10 Sep 2021
The government of Mexico issued a proposal to steeply reduce the tax burden for state oil company Petroleos Mexicanos, and forecasts 4.1% economic growth for 2022.
As Latin America’s second largest economy continues to rally from its pandemic-induced slump, the finance ministry’s draft budget for 2022 outlined a profit-sharing rate (DUC) – in effect a tax paid to the government - of 40% for the state oil firm, known as Pemex, Reuters reports.
The DUC – which is the largest payment the oil company makes to the government – has been progressively reduced from 65% in 2019 to 58% in 2020 and 54% this year.

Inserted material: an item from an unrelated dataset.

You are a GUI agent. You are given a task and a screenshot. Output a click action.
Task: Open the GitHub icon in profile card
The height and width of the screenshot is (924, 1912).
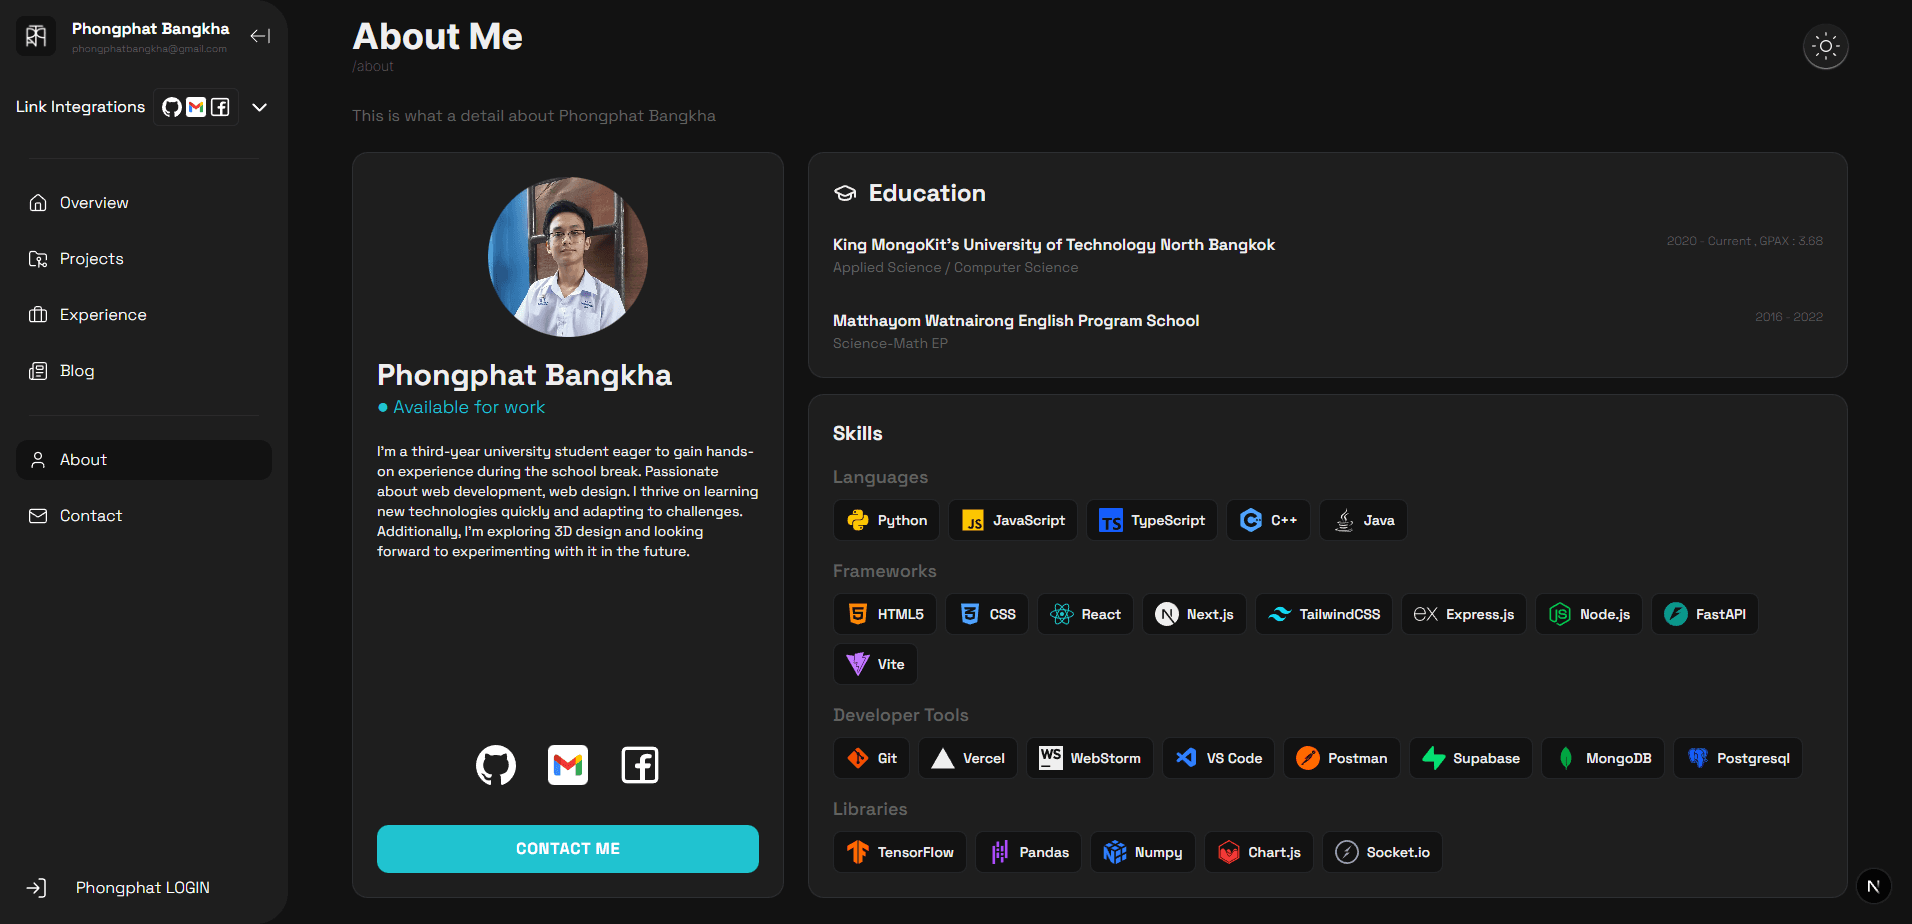496,765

President of Mexico Andres Manuel Lopez Obrador is determined to revive Pemex, which since it was established in 1938 has been a strong symbol of self-reliance in the country.
Last year Mexico endured its deepest recession in close to 90 years as the coronavirus crisis impacted all sectors of the economy, with contracting by around 8.5%.
The government forecasts to make up most of the loss in 2021, as export activity and the effect of economic stimulus spending by the U.S. – Mexico’s main trade partner – help to bolster the economic recovery.
Mexico’s Finance Minister Rogelio Ramirez de la O, whilst presenting the new budget to Congress, stated the plans would concentrate on citizens’ well-being, financial stability and regional development support. He added that no new taxes would be implemented.
The budget's forecast "growth rate of 4.1% for 2022 seems very optimistic. Tax authorities will improve tax take but it won't be enough," according to Raul Gonzalez, a former finance ministry official.
Following the initial presentation, the peso barely moved, trading predominantly flat against the dollar.